**DOCUMENT SECTION:**
Robert Schad’s Spatial lines
In how far has steel remained relevant and topical for the present day as a creative medium? In the sense of being an artistic form of expression, what meaning does steel have in comparison to wood, stone, bronze, plastic, etc. for our perception? Which connotations can steel be used to evoke?
The question of “which material” is one that probes into the artist himself, it asks about his point of view, his current and future objectives. Especially in these times of change and in view of the widespread search for orientation at the beginning of the 21st century, also as regards sculptural art, choosing to work with such a traditional material as steel takes on real significance for the evolution of advanced concepts and perspectives and with that constitutes its entitlement.
We associate very definite characteristic properties with steel as a material: durability, heaviness, stability, solidity and rigidity. Images of heavy industry, skyscrapers and machinery spontaneously come to mind. It is therefore all the more surprising to experience an effect that one would not generally expect from this material. We find our expectations are challenged when we see and perceive the seemingly impossible: lightness instead of heaviness, instability instead of stability, space instead of compactness and motion instead of rigidity. This serves to open up new levels of meaning and broadens one’s horizon.

**DATA SHOWN:**

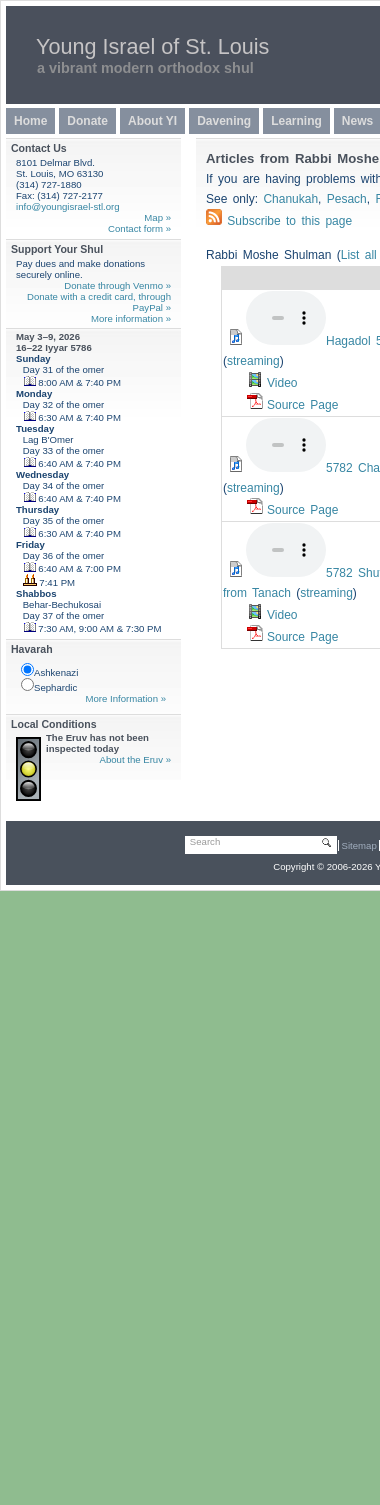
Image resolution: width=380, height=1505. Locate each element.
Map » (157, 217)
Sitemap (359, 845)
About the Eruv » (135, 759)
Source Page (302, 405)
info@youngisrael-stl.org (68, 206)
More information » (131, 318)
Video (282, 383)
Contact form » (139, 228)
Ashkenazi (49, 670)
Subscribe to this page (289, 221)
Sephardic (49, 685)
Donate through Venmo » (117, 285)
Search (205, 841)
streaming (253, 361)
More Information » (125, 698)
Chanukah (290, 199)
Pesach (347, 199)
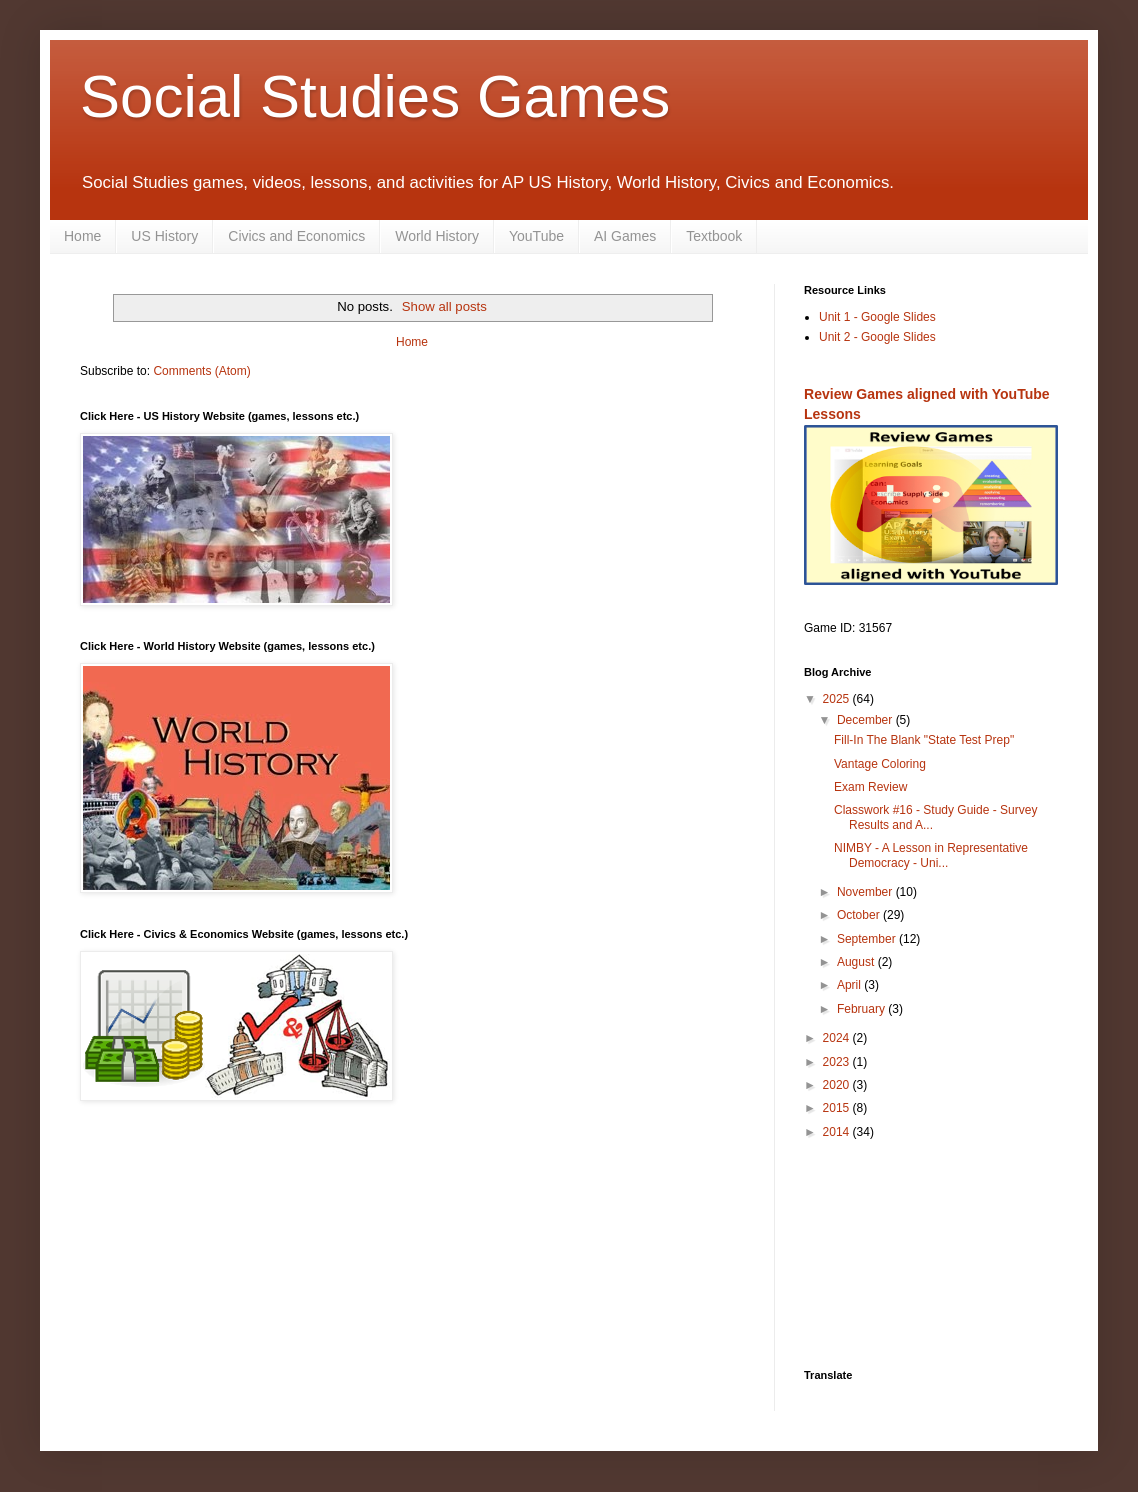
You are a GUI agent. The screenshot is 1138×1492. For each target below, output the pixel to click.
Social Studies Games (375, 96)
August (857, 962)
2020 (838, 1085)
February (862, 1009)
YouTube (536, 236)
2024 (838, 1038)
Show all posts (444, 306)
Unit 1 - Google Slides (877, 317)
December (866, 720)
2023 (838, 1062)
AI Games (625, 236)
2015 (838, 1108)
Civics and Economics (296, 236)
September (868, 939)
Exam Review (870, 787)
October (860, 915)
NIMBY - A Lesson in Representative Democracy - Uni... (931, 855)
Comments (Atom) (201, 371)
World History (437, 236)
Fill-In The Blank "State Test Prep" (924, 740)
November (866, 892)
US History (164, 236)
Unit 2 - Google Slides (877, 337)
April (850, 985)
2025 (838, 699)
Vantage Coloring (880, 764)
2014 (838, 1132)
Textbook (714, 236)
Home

**STATED GOAL:**
In the essay on Robert Schad's spatial lines, which images are said to come to mind spontaneously in connection with steel?

**FINAL RESULT:**
Images of heavy industry, skyscrapers and machinery.